Task details:
After finding the line containing "Roman (352, 49)" below, please output that line and each following one through the line containing "[button] (61, 1328)", exactly as written.

Task input:
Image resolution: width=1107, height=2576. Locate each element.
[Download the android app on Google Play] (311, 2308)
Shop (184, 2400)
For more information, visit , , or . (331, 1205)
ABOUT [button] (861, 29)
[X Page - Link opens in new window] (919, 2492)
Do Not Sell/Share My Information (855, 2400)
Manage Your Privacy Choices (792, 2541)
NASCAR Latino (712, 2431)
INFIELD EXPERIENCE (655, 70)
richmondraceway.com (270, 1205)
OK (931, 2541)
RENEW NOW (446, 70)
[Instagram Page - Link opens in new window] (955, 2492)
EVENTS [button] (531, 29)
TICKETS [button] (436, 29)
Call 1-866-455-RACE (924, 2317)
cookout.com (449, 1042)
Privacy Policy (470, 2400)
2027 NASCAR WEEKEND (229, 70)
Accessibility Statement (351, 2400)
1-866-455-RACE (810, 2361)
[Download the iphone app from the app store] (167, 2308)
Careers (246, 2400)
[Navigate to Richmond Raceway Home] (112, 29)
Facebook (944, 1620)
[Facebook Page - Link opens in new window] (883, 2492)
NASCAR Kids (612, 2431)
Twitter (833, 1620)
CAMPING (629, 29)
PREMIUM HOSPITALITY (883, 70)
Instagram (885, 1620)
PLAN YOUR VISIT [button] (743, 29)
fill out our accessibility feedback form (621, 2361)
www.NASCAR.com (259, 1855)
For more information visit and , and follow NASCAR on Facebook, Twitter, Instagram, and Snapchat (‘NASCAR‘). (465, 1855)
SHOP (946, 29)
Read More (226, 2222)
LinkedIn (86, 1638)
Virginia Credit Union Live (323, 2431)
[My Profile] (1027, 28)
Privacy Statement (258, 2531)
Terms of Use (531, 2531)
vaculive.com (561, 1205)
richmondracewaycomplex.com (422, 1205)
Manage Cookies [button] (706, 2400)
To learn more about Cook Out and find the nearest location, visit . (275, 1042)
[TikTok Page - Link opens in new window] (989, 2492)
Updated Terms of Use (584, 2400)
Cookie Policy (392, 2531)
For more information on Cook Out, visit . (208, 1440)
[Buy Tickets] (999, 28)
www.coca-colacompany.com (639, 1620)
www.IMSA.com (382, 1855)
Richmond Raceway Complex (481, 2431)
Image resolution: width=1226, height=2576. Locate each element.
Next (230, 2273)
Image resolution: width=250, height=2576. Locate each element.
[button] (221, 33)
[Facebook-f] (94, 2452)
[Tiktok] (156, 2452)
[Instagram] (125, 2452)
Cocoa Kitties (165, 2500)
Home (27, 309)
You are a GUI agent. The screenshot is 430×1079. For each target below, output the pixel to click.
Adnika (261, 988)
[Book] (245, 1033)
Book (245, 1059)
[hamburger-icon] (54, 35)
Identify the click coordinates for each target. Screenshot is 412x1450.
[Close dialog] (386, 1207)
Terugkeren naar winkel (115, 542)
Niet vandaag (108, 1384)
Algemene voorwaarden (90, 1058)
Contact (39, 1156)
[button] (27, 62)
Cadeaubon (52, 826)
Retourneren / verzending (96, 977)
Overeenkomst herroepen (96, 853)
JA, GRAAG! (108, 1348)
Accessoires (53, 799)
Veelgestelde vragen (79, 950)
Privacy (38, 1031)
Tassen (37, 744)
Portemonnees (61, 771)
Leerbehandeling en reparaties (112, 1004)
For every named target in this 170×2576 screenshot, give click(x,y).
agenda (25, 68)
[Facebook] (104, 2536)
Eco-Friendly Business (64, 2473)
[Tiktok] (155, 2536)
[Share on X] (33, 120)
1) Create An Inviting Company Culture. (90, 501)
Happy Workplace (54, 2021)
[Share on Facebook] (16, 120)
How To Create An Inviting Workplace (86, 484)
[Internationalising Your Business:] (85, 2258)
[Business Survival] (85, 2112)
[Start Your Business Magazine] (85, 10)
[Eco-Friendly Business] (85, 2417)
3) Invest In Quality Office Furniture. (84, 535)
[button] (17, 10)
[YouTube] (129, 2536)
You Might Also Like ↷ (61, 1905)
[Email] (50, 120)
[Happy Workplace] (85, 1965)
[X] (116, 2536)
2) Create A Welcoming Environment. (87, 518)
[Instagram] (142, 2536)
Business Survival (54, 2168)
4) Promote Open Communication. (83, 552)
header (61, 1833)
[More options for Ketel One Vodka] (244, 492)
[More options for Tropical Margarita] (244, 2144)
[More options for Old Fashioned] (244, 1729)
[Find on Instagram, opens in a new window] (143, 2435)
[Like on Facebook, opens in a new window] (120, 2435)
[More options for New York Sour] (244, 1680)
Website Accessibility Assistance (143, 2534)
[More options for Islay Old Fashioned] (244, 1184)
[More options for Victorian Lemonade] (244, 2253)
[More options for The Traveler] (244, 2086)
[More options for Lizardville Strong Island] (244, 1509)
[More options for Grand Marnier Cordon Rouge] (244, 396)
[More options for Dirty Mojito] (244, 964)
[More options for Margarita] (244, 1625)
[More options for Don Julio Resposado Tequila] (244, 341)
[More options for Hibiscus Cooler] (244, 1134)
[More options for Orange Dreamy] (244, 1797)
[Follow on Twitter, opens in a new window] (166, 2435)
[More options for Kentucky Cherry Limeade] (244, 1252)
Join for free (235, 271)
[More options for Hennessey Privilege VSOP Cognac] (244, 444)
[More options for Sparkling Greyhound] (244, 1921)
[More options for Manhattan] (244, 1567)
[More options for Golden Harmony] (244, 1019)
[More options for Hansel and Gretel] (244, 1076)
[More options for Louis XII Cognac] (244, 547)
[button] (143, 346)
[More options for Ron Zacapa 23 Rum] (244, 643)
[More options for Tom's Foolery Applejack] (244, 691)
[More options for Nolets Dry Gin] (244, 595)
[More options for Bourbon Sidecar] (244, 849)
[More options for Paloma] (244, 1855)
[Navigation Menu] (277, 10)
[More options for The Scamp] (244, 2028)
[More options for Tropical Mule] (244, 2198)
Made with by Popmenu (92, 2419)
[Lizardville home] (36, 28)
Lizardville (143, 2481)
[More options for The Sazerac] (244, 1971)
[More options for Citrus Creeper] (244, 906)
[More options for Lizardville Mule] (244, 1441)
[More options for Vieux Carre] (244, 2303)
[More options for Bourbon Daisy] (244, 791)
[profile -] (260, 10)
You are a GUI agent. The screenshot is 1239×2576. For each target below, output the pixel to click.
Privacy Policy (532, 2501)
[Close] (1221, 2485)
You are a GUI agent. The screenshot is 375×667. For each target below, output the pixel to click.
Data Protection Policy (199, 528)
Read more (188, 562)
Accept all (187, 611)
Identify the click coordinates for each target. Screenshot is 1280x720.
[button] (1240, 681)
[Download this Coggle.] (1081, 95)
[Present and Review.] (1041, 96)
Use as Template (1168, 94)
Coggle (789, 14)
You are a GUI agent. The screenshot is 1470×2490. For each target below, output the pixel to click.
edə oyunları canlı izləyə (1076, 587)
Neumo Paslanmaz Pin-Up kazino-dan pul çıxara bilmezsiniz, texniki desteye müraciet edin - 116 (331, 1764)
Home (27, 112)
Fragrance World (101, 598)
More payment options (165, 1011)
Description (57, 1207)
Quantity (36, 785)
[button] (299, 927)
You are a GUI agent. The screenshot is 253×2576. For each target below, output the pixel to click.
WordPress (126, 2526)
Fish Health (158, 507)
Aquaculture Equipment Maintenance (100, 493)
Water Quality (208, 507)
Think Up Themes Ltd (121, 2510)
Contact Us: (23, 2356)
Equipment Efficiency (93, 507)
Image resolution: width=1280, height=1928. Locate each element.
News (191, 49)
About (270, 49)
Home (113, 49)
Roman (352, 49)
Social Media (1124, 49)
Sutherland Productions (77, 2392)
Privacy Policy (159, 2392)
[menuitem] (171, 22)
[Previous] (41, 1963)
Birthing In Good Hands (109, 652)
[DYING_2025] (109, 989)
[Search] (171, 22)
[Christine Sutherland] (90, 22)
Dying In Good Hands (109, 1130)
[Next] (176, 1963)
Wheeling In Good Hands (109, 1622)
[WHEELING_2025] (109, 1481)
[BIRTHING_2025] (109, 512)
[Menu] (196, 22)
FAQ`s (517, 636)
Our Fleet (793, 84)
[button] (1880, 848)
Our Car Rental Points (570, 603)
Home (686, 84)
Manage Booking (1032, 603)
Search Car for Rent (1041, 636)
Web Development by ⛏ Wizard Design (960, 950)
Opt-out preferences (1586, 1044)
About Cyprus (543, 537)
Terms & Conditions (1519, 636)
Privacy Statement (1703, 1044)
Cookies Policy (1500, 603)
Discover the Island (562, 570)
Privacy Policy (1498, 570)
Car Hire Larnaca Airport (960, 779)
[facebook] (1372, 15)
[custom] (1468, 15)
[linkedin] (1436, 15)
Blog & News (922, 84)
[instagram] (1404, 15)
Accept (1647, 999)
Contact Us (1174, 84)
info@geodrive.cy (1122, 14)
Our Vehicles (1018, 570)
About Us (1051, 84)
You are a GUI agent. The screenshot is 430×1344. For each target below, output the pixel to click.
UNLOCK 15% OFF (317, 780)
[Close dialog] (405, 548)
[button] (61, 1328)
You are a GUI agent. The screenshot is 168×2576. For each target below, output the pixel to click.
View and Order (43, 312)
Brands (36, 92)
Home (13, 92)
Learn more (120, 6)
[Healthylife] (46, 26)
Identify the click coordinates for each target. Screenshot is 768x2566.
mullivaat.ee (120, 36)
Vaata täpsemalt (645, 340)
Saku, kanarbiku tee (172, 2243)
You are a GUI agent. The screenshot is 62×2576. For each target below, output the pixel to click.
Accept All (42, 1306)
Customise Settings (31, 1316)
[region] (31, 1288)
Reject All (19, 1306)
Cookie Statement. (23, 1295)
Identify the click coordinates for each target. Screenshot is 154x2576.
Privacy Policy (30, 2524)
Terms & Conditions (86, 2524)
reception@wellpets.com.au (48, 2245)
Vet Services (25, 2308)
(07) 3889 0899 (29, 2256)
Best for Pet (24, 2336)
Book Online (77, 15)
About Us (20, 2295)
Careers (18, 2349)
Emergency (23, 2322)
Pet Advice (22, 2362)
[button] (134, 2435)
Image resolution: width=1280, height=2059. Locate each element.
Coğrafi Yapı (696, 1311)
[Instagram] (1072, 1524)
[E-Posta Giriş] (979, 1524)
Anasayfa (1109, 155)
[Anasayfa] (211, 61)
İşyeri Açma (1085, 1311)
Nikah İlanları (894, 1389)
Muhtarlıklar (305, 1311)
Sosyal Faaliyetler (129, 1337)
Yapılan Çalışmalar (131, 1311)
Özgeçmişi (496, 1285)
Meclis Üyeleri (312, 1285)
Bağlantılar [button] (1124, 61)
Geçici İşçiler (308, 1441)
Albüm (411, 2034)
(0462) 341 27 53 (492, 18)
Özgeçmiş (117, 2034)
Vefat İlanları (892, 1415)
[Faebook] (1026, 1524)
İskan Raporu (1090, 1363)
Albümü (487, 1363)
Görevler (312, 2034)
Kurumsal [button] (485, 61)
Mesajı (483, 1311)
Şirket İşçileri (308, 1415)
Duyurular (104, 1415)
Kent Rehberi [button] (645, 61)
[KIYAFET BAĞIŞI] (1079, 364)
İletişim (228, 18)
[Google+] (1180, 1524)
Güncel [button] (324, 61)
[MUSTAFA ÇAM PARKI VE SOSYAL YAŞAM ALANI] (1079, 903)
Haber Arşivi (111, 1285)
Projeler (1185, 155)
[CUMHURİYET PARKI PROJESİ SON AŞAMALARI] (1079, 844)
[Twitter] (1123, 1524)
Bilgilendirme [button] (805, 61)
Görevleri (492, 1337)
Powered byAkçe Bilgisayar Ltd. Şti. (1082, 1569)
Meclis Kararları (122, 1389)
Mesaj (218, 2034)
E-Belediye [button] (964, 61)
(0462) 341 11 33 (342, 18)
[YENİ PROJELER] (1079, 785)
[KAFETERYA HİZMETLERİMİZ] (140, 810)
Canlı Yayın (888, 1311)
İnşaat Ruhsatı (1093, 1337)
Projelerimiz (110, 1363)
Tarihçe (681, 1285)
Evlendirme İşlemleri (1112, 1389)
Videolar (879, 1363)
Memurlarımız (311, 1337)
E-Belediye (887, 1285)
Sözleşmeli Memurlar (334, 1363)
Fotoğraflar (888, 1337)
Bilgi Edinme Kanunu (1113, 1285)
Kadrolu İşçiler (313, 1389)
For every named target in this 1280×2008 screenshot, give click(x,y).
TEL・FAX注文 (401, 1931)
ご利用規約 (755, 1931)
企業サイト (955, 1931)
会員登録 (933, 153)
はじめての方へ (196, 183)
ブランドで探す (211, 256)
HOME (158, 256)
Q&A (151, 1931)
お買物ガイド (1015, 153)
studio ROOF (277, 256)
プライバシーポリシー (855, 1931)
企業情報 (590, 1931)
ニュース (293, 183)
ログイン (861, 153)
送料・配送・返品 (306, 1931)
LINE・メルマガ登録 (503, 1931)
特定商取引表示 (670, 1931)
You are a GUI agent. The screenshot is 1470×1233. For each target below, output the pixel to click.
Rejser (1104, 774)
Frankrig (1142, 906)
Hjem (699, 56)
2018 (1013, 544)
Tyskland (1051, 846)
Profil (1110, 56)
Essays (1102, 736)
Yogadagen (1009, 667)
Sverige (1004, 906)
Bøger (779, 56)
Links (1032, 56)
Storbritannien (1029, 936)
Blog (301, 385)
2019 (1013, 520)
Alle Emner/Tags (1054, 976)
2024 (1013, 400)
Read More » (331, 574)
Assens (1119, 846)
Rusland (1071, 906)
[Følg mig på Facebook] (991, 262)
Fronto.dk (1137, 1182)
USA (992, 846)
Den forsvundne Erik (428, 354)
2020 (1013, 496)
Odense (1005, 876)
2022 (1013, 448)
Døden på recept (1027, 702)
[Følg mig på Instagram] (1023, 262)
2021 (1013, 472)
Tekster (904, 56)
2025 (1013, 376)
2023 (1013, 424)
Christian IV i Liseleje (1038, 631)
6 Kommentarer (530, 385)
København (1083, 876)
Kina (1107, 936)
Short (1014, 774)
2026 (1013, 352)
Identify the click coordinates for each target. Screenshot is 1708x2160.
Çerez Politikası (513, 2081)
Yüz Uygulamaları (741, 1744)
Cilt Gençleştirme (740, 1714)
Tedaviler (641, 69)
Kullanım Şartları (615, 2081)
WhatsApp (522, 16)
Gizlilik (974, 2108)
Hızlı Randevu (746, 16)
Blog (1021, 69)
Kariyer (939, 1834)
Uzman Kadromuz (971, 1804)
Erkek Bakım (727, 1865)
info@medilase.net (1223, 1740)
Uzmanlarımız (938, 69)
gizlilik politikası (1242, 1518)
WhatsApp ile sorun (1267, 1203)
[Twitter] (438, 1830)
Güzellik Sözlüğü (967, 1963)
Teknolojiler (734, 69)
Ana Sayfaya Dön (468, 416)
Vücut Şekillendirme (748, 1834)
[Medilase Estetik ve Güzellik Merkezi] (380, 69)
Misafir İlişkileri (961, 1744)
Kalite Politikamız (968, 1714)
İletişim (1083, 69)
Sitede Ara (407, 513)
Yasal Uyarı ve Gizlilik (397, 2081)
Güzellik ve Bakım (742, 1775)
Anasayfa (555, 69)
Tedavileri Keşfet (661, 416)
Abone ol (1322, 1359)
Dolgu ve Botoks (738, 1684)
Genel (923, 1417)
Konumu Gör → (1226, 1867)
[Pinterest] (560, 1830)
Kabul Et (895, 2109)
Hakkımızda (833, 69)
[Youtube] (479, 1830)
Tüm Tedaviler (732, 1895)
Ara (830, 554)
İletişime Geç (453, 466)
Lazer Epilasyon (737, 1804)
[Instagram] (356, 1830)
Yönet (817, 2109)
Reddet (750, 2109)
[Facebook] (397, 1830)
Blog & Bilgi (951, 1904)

Answer section:
Roman (352, 49)
Social Media (1124, 49)
Sutherland Productions (77, 2392)
Privacy Policy (159, 2392)
[menuitem] (171, 22)
[Previous] (41, 1963)
Birthing In Good Hands (109, 652)
[DYING_2025] (109, 989)
[Search] (171, 22)
[Christine Sutherland] (90, 22)
Dying In Good Hands (109, 1130)
[Next] (176, 1963)
Wheeling In Good Hands (109, 1622)
[WHEELING_2025] (109, 1481)
[BIRTHING_2025] (109, 512)
[Menu] (196, 22)
FAQ`s (517, 636)
Our Fleet (793, 84)
[button] (1880, 848)
Our Car Rental Points (570, 603)
Home (686, 84)
Manage Booking (1032, 603)
Search Car for Rent (1041, 636)
Web Development by ⛏ Wizard Design (960, 950)
Opt-out preferences (1586, 1044)
About Cyprus (543, 537)
Terms & Conditions (1519, 636)
Privacy Statement (1703, 1044)
Cookies Policy (1500, 603)
Discover the Island (562, 570)
Privacy Policy (1498, 570)
Car Hire Larnaca Airport (960, 779)
[facebook] (1372, 15)
[custom] (1468, 15)
[linkedin] (1436, 15)
Blog & News (922, 84)
[instagram] (1404, 15)
Accept (1647, 999)
Contact Us (1174, 84)
info@geodrive.cy (1122, 14)
Our Vehicles (1018, 570)
About Us (1051, 84)
You are a GUI agent. The screenshot is 430×1344. For each target below, output the pixel to click.
UNLOCK 15% OFF (317, 780)
[Close dialog] (405, 548)
[button] (61, 1328)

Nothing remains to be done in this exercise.